Licensed Customs agents have blamed the forex crisis in the country for the 2.39 per cent drop in container throughput in the first quarter of 2024.
A document exclusively obtained by The PUNCH from the Nigerian Ports Authority showed a 2.39 per cent drop in container throughput for twenty-foot equipment units in the first quarter of 2024.
According to the NPA, the total container throughput for Q1 2024 was 396,083, down from 405,811 in the same period last year.
The NPA also noted that export containers for Q1 2023 totalled 150,926, while 254,884 laden containers were received in the country during the same period.
In Q1 2024, there were 112,801 empty containers recorded, and 283,281 loaded containers were processed.
Despite the drop in container throughput, The PUNCH observed that cargo throughput in the period under review was higher compared to the same period in 2023.
“In 2024, we recorded 20,105,390 as cargo throughput, while in 2023, we recorded 17,476,212,” the NPA reported.
Reacting to that, the Importers Association of Nigeria blamed the forex crisis for the drop in container throughput, adding that the country was losing over $500m annually due to inconsistent exchange rates.
The National Coordinator of Customs, Shipping, and Terminal Operations of the association, Dr Basil Nwaolisa, lamented in a recent interview with The PUNCH that the cost of clearing consignments at the port had increased by 300 per cent in one year.
“The country is losing more than $500m annually. A year ago, clearing a cargo might cost N5m, but now the same consignment costs N20m or more. This is a big problem. If an importer’s worth is about N15m, can they import a container now? Demurrage is a significant issue at N60,000 per container per month,” Nwaolisa said.
He emphasized that the forex issues were a major burden on importers, with 60 per cent of their members ceasing importation.
The National President of the National Council of Managing Directors of Licensed Customs Agents, Mr Lucky Amiwero, also noted that markets were nearly empty as importation had decreased.
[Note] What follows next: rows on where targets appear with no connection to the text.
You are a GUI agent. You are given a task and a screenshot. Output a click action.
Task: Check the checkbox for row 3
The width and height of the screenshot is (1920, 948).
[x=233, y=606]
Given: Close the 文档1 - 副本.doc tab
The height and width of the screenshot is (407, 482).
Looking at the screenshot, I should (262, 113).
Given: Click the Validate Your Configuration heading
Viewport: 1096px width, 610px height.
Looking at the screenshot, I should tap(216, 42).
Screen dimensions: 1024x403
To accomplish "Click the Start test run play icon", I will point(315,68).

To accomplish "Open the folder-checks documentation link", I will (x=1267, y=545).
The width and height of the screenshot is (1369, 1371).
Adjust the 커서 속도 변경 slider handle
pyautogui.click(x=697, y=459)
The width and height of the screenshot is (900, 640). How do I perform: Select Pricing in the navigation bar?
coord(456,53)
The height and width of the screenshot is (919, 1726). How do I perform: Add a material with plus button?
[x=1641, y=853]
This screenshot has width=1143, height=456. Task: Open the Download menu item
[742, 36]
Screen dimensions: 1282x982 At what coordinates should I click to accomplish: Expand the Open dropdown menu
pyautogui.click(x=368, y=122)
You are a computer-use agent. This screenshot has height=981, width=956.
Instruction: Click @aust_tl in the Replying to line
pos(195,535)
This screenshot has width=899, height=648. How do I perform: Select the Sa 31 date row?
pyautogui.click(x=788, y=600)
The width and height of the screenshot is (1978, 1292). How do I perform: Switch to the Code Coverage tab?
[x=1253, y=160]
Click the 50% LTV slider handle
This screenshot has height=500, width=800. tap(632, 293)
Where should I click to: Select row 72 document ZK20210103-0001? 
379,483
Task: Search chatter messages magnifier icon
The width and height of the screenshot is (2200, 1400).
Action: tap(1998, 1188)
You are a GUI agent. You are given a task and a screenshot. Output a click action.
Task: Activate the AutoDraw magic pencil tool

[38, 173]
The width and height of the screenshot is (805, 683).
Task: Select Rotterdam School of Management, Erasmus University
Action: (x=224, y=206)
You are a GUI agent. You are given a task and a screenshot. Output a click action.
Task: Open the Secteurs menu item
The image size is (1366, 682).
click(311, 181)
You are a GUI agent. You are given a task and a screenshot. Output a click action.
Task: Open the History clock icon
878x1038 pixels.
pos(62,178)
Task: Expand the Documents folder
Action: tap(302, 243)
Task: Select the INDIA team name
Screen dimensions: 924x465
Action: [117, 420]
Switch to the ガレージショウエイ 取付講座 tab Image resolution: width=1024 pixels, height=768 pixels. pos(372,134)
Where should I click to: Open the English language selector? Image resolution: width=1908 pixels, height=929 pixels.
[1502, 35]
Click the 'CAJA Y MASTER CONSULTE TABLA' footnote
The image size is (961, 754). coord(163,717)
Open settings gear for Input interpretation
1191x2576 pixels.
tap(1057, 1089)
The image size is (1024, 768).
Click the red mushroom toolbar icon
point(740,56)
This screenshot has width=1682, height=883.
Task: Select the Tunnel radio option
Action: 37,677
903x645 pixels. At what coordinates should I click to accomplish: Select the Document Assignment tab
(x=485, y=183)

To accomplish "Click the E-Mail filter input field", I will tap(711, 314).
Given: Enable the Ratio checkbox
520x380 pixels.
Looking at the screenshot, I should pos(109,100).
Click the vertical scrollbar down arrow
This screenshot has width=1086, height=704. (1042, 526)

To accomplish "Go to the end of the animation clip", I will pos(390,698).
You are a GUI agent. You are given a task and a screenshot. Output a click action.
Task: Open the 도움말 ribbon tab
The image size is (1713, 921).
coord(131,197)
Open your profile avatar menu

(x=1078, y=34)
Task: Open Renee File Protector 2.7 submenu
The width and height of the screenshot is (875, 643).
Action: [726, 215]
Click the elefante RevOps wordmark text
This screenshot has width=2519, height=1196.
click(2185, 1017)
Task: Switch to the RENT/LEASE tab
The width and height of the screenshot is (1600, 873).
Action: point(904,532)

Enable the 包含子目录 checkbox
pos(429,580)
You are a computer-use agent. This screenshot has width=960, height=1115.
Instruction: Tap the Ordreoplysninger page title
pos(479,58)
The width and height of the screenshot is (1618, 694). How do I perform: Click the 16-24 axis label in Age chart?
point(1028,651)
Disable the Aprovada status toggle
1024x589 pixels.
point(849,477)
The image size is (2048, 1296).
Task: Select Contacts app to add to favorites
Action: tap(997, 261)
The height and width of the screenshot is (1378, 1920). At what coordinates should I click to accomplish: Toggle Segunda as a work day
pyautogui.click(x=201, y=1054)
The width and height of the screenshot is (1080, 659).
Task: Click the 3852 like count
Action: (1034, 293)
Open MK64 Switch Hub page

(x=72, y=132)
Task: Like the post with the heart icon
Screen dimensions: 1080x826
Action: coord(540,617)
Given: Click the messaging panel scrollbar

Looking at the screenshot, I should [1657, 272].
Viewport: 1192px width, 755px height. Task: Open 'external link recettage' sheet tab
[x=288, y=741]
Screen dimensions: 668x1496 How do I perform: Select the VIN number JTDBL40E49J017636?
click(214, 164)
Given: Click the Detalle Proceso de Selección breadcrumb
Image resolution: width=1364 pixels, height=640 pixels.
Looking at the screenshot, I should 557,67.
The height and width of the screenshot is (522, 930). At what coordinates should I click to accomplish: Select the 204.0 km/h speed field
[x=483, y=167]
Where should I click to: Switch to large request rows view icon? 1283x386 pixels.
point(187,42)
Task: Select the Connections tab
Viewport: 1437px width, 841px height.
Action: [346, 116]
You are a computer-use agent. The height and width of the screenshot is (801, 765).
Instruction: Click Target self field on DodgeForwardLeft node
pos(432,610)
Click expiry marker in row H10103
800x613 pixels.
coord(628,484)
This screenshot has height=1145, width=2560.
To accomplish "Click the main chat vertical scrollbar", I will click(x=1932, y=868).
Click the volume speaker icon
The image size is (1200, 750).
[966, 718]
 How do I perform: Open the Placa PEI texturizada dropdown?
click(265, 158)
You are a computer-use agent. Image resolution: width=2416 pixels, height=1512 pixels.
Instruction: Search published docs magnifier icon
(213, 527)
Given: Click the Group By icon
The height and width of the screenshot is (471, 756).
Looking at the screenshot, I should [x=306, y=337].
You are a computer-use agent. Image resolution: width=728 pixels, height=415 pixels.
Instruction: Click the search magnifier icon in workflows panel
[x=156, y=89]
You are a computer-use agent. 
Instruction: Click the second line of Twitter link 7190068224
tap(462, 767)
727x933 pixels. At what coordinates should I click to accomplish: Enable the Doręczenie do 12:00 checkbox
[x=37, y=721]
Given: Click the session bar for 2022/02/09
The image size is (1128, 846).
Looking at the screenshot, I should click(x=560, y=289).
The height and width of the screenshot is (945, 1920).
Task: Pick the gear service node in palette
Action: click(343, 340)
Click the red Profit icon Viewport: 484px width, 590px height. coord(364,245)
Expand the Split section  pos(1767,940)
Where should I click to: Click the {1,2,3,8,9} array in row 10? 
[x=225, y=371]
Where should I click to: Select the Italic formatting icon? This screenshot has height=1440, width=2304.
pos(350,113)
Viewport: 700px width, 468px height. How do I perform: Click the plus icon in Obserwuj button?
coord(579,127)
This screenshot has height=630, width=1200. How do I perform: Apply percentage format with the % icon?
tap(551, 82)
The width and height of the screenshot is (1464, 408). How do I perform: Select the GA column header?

“The forex issue has affected buyers. When you go to the market now, you will find many items that are no longer available. Importers have stopped importing due to the fluctuating naira.
“Many people do not have the funds to purchase foreign exchange because the price is high and the market is unstable. Most potential importers are waiting to see if the situation improves.
“Previously, $500,000 could secure several containers, but that amount no longer holds the same value. Many people have left the industry for menial jobs due to the inconsistent exchange rate,” Amiwero added.